[WORK TO BE COMPLETED]:
What lines below contain the word "Expand"? Please pull each one out.

- - -

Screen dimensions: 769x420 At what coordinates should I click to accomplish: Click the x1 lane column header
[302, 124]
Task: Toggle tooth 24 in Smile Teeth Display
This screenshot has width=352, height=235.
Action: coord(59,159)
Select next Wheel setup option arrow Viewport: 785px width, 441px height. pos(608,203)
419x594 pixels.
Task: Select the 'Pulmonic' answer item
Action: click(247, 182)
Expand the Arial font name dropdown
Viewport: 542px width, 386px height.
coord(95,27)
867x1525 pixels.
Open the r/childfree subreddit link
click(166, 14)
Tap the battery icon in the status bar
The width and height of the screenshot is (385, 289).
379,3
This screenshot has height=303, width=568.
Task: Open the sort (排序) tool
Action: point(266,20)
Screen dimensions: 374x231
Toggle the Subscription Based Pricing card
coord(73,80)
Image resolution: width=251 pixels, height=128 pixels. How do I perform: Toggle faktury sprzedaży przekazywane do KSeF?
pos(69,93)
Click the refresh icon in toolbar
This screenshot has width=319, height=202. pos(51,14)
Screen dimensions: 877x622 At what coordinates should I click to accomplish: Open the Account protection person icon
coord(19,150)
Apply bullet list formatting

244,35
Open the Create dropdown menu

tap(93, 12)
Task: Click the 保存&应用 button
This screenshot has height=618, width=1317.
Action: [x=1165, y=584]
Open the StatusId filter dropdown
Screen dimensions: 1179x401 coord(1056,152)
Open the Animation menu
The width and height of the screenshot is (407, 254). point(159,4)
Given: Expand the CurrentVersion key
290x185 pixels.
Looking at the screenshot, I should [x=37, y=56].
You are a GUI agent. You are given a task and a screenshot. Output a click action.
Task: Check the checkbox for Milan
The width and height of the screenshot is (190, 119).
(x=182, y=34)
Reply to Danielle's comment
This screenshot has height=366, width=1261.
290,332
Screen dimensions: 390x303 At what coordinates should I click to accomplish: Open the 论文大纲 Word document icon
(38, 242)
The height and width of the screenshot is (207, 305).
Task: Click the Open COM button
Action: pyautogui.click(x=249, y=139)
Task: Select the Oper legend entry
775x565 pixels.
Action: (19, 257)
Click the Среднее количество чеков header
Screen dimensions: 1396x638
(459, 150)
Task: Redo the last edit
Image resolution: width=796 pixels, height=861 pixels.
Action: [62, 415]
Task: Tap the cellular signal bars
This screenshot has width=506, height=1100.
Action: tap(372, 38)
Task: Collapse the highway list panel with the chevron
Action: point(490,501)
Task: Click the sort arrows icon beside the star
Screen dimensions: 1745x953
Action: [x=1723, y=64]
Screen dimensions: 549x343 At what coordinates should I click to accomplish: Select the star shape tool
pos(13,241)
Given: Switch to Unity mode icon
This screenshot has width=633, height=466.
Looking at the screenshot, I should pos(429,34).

- - -

[EXPECTED ANSWER]:
Expand the Arial font name dropdown
Given: Expand the CurrentVersion key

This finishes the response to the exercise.